Empower radiologists, clinicians and researchers with intelligent ML-based tools to better address their research questions and needs of clinical workflows.
Konstantinos completed his PhD in 2019 at Imperial College London, where he developed some of the first 3-dimensional neural networks for processing volumetric medical data, such as MRI and CT, and methods for improving generalization to heterogeneous data. His work has won various awards, among which two international competitions for brain cancer and ischemic stroke lesion segmentation. He also obtained an MSc in Computing Science in 2013, also from Imperial College, and the diploma in Electrical and Computer Engineering in 2010 from Aristotle University of Thessaloniki, Greece. He has also spent time conducting research in industry, such as at the Healthcare Intelligence team of Microsoft Research and Kheiron Medical Technologies. He became a Lecturer in 2021 at the School of Computer Science of the University of Birmingham, where he retains a position as an Honorary Research Fellow since 2022, when he joined the University of Oxford as an Associate Professor. He is member of the Editorial Board of Medical Image Analysis, one of the field’s leading journals.
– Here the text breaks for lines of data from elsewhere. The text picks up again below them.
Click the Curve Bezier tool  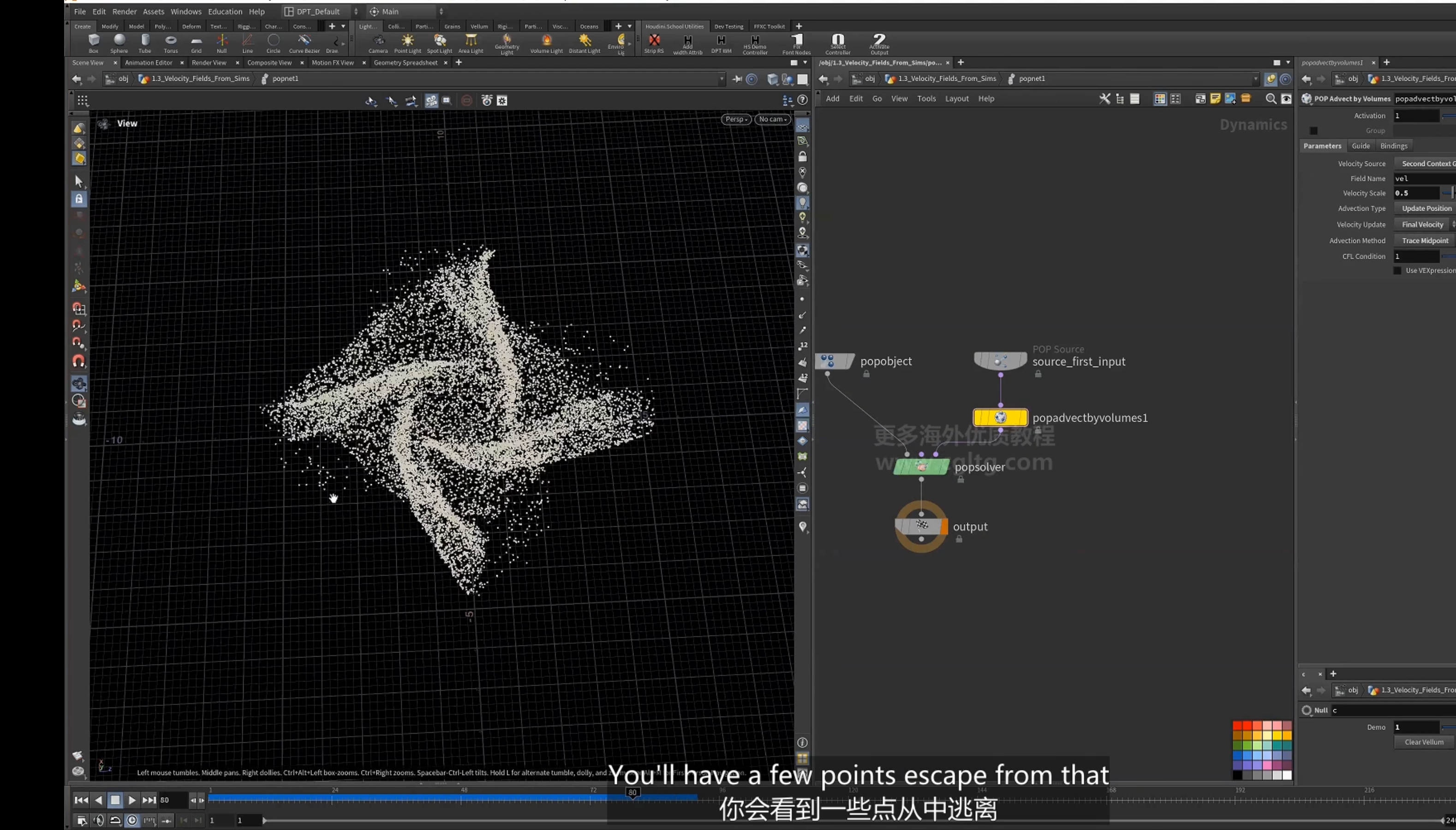coord(304,43)
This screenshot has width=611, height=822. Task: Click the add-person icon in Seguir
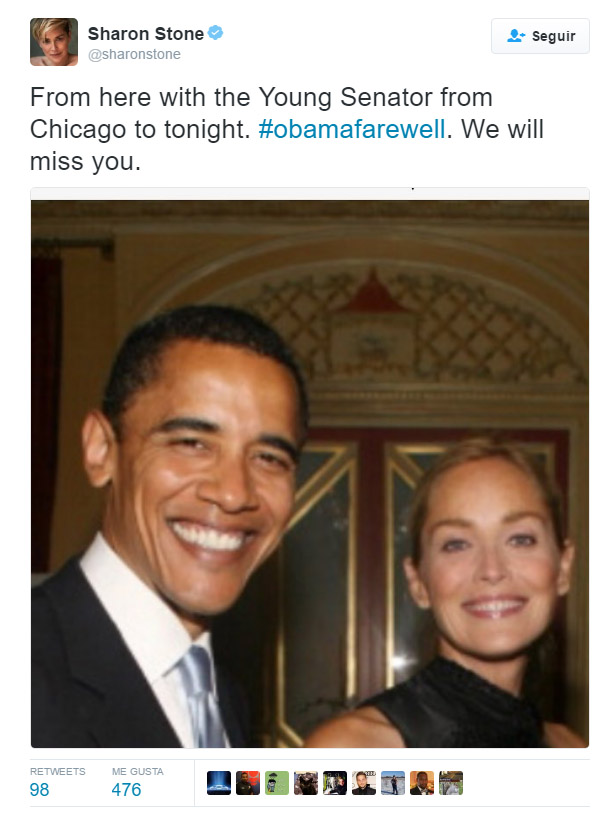pos(516,36)
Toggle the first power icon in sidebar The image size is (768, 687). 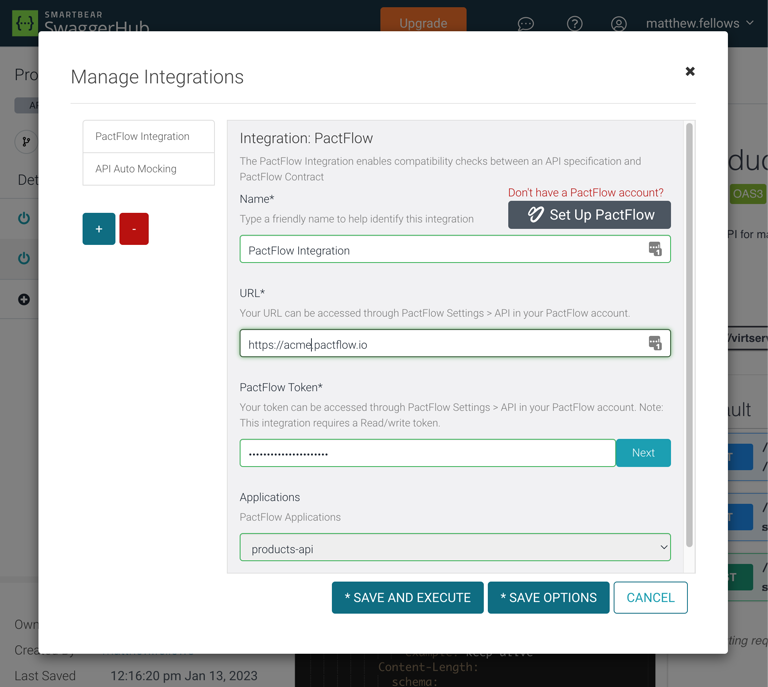[24, 218]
Jacques Fleuriot, Edinburgh University

Jacques Fleuriot is a full Professor in the School of Informatics and hold a Chair of Artificial Intelligence. He is head of the AI Modelling Lab (AIML), within the Artificial Intelligence and its Applications Institute (AIAI), Academic Lead and a member of the core management team for the University of Edinburgh’s £20m Advanced Care Research Centre (ACRC). As part of the ACRC, Jacques lead the Integrated Technologies of Care research theme. He is the AI Lead on the NIHR Grant, Artificial Intelligence and Multimorbidity: Clustering in Individuals, Space and Clinical Context (AIM-CISC), and he is member of the Strategic Opportunities and Futures Board of the newly created University of Edinburgh’s £7.5m Centre for Investing Innovation. His main field of research lies in AI Modelling, which spans areas such as interactive theorem proving, formal verification, process modelling, and AI/machine learning applied to health/care, medicine and other complex domains.